## Material supplied:
....

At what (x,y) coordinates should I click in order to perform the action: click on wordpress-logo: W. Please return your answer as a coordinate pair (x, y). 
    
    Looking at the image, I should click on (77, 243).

....

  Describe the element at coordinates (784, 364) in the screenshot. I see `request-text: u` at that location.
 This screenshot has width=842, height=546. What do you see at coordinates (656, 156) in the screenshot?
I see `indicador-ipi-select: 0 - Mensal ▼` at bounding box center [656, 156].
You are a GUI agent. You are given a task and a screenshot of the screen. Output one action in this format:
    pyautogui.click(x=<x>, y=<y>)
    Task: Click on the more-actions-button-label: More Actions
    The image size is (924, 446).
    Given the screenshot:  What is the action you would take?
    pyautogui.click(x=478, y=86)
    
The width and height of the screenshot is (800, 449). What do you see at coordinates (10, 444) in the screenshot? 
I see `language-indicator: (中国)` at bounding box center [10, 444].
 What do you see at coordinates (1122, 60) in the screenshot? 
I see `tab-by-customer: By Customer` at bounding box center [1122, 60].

....

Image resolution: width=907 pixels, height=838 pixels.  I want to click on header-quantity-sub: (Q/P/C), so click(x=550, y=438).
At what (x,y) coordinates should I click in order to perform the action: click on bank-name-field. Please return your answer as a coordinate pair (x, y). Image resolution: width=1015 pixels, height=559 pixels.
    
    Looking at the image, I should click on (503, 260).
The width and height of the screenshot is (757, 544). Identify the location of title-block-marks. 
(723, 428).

....

## Task item:
Print the records exactly, everything from the line that contains "on wordpress-logo: W." down to the line that contains "Looking at the image, I should click on (77, 243).", with both of those lines included.

## Task result:
At what (x,y) coordinates should I click in order to perform the action: click on wordpress-logo: W. Please return your answer as a coordinate pair (x, y). 
    
    Looking at the image, I should click on (77, 243).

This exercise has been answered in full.